Task directions
Render the lines below as a Markdown table with columns headed "Row" and "Line," putting each line's number in the first column and its text in the second. Skip blank lines and leave the pictures out of the table.

Material for the task
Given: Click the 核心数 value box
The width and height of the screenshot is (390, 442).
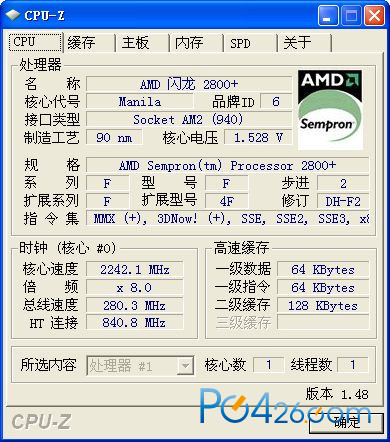Looking at the screenshot, I should coord(268,365).
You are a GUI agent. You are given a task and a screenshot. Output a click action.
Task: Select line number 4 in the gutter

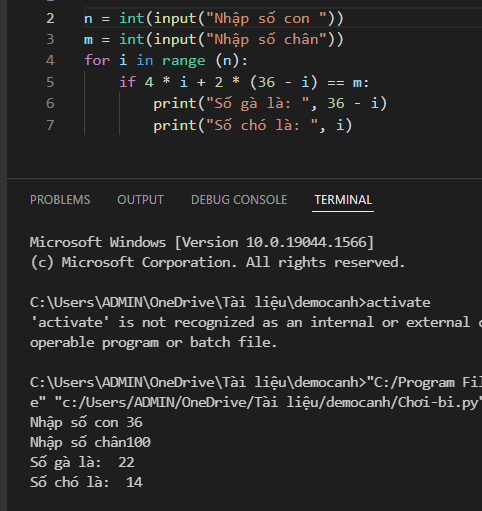click(50, 61)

Full response
| Row | Line |
|---|---|
| 1 | Given: Click the 核心数 value box |
| 2 | The width and height of the screenshot is (390, 442). |
| 3 | Looking at the screenshot, I should coord(268,365). |
| 4 | You are a GUI agent. You are given a task and a screenshot. Output a click action. |
| 5 | Task: Select line number 4 in the gutter |
| 6 | click(50, 61) |